The fix is a memory barrier

Every "fix" in the tabs is the same idea: insert a release barrier on the write side and an acquire barrier on the read side. The barriers force the CPU to drain its buffers, prevent the compiler from reordering across them, and ensure the reader sees a coherent view.

Mechanism	Release-on-write	Acquire-on-read
Java `volatile`	✅	✅
Java `synchronized`	on monitor exit	on monitor enter
Java `AtomicReference.set/get`	✅	✅
Go `sync/atomic.Store/Load`	✅	✅
Go `Mutex.Unlock/Lock`	✅	✅
Go channel `<- / receive`	✅	✅
Python `threading.Event.set/wait`	✅	✅
Python `Lock.release/acquire`	✅	✅

Warning

What does NOT work

"It's just one variable, the read is atomic", atomicity ≠ ordering.
"x86 has strong memory model", true at the hardware level, but the compiler/JIT can still reorder.
"The GIL serializes everything", not for ordering between bytecodes.
"It worked in testing for hours", race windows are unpredictable; absence of failure ≠ proof of correctness.

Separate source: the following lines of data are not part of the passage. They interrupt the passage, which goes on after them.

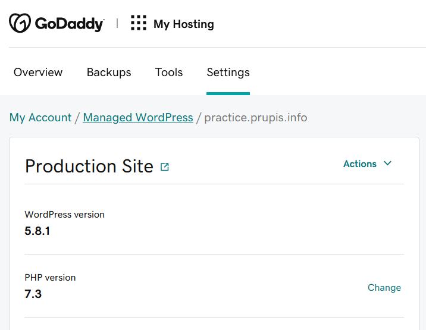Switch to the Overview tab
This screenshot has width=426, height=330.
pyautogui.click(x=38, y=73)
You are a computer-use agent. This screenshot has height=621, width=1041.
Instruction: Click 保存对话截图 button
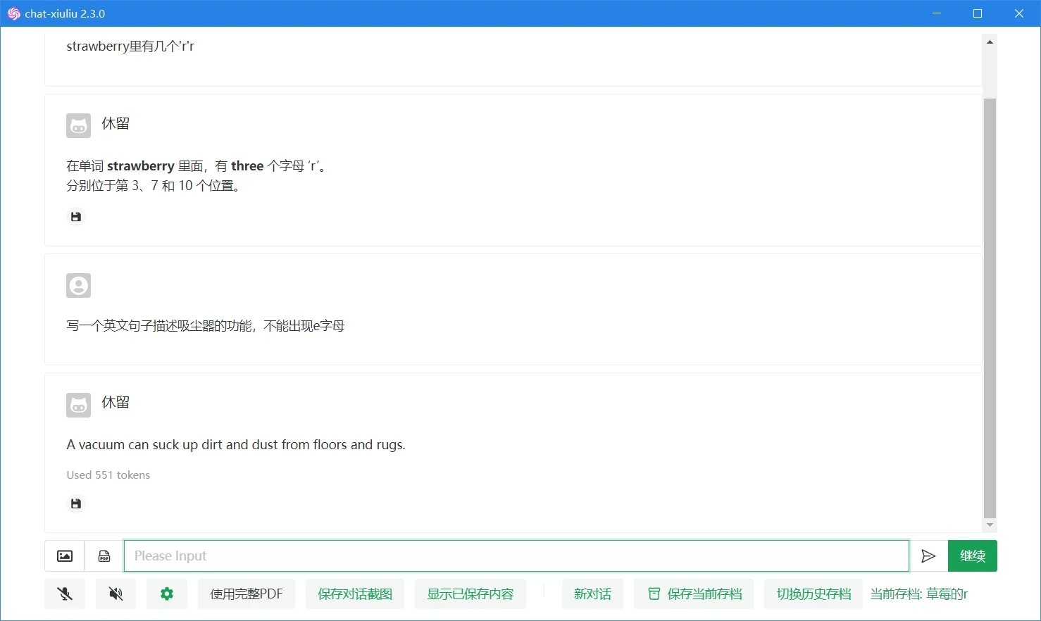click(355, 594)
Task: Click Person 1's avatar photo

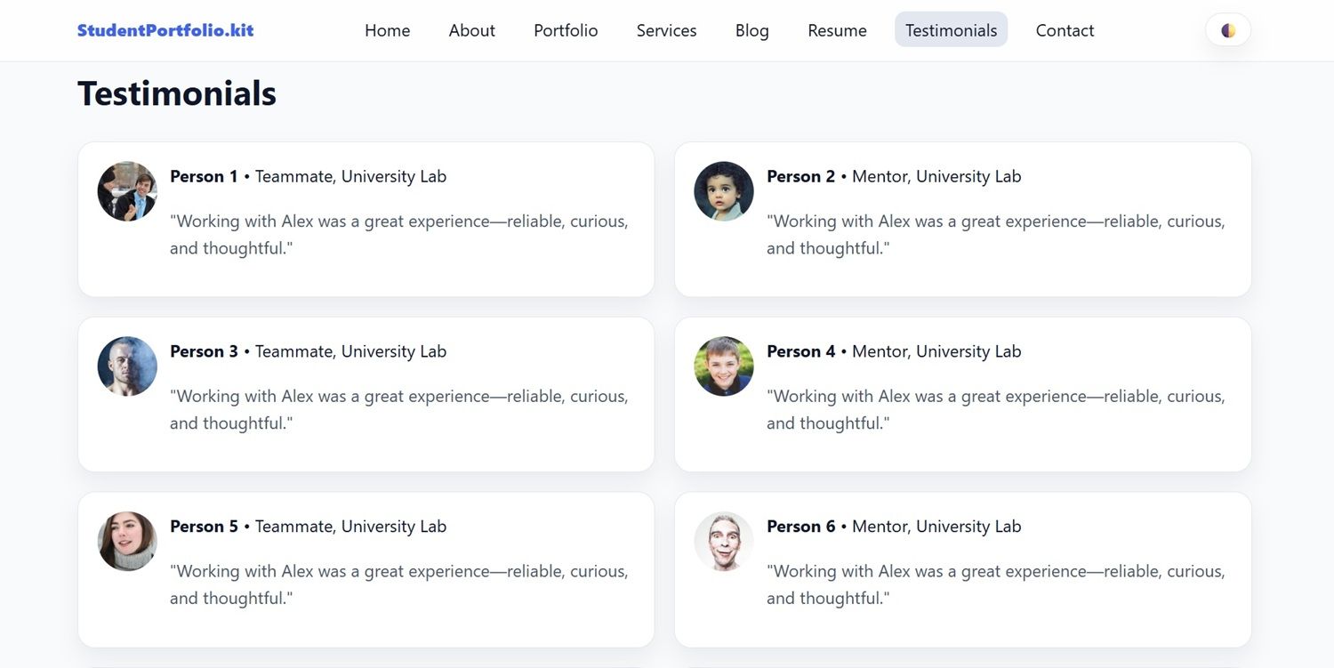Action: tap(127, 191)
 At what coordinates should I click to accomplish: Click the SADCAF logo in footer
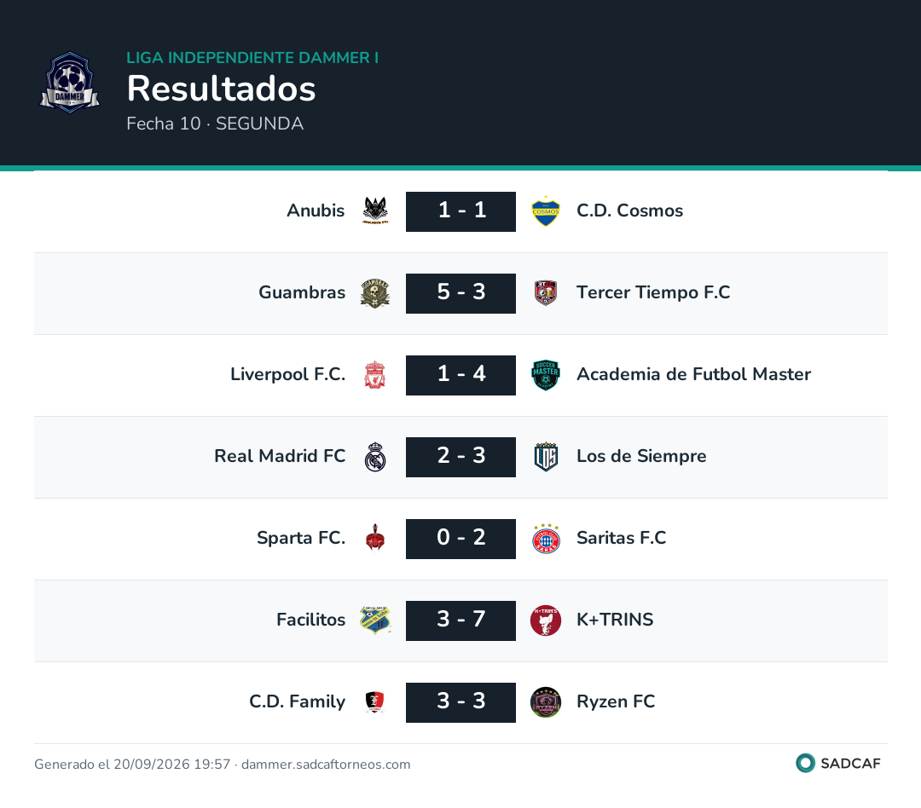838,763
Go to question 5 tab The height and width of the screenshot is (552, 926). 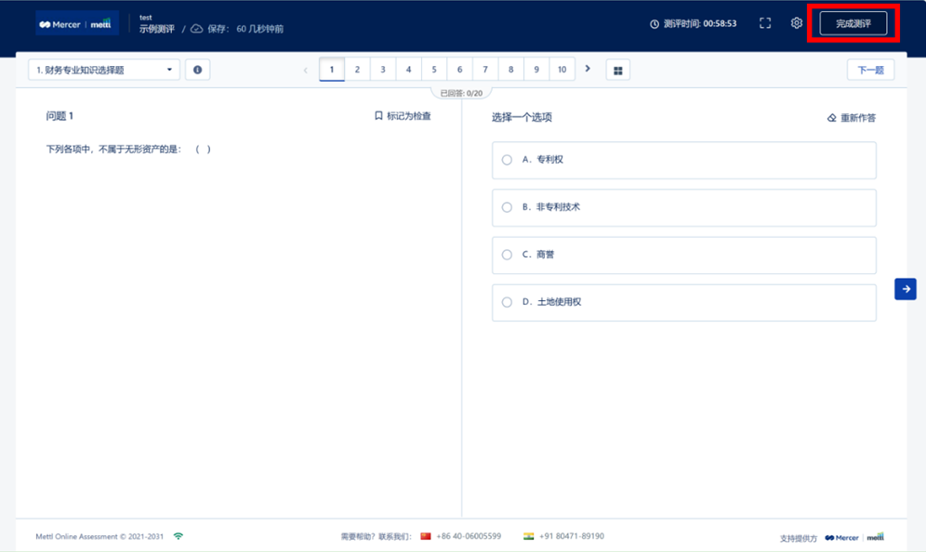(434, 70)
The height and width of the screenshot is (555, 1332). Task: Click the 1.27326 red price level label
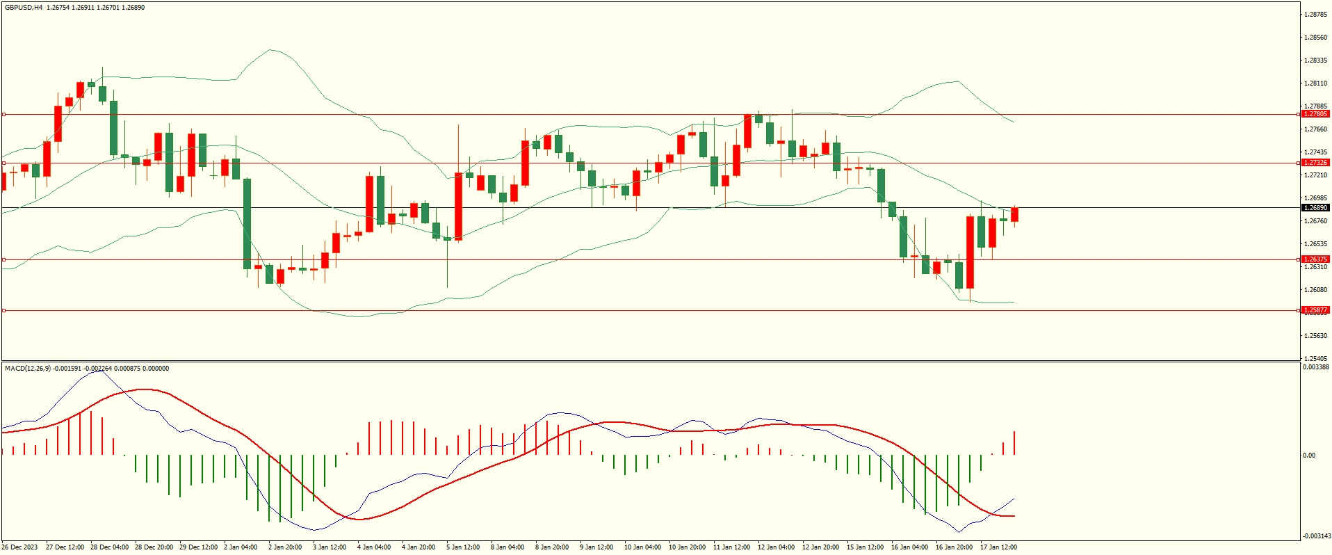[1315, 163]
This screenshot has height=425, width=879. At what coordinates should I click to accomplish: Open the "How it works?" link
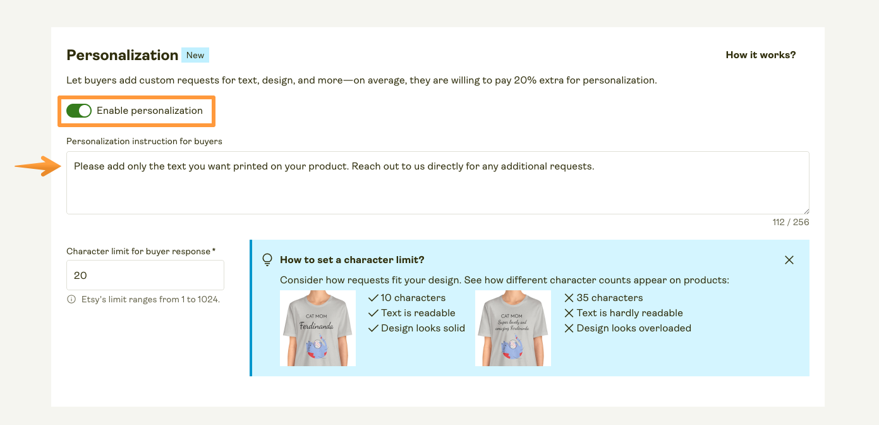pos(760,55)
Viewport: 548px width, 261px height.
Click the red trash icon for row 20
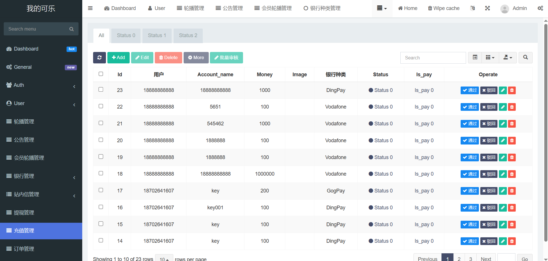(512, 140)
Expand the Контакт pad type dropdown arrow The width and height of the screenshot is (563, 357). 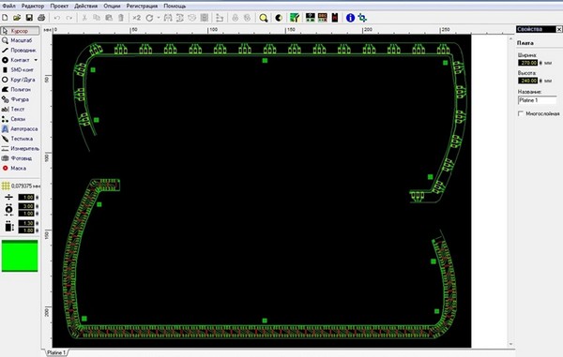coord(36,60)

How to find these across a codebase

Tip

The diagnostic

Run on ARM (Apple Silicon laptop, AWS Graviton, Azure ARM VMs).
Use the language's race detector: go run -race, ThreadSanitizer for C++, jcstress for JMM verification.
Code review: every shared mutable variable accessed by more than one thread must be protected by a barrier, volatile, atomic, lock, or channel.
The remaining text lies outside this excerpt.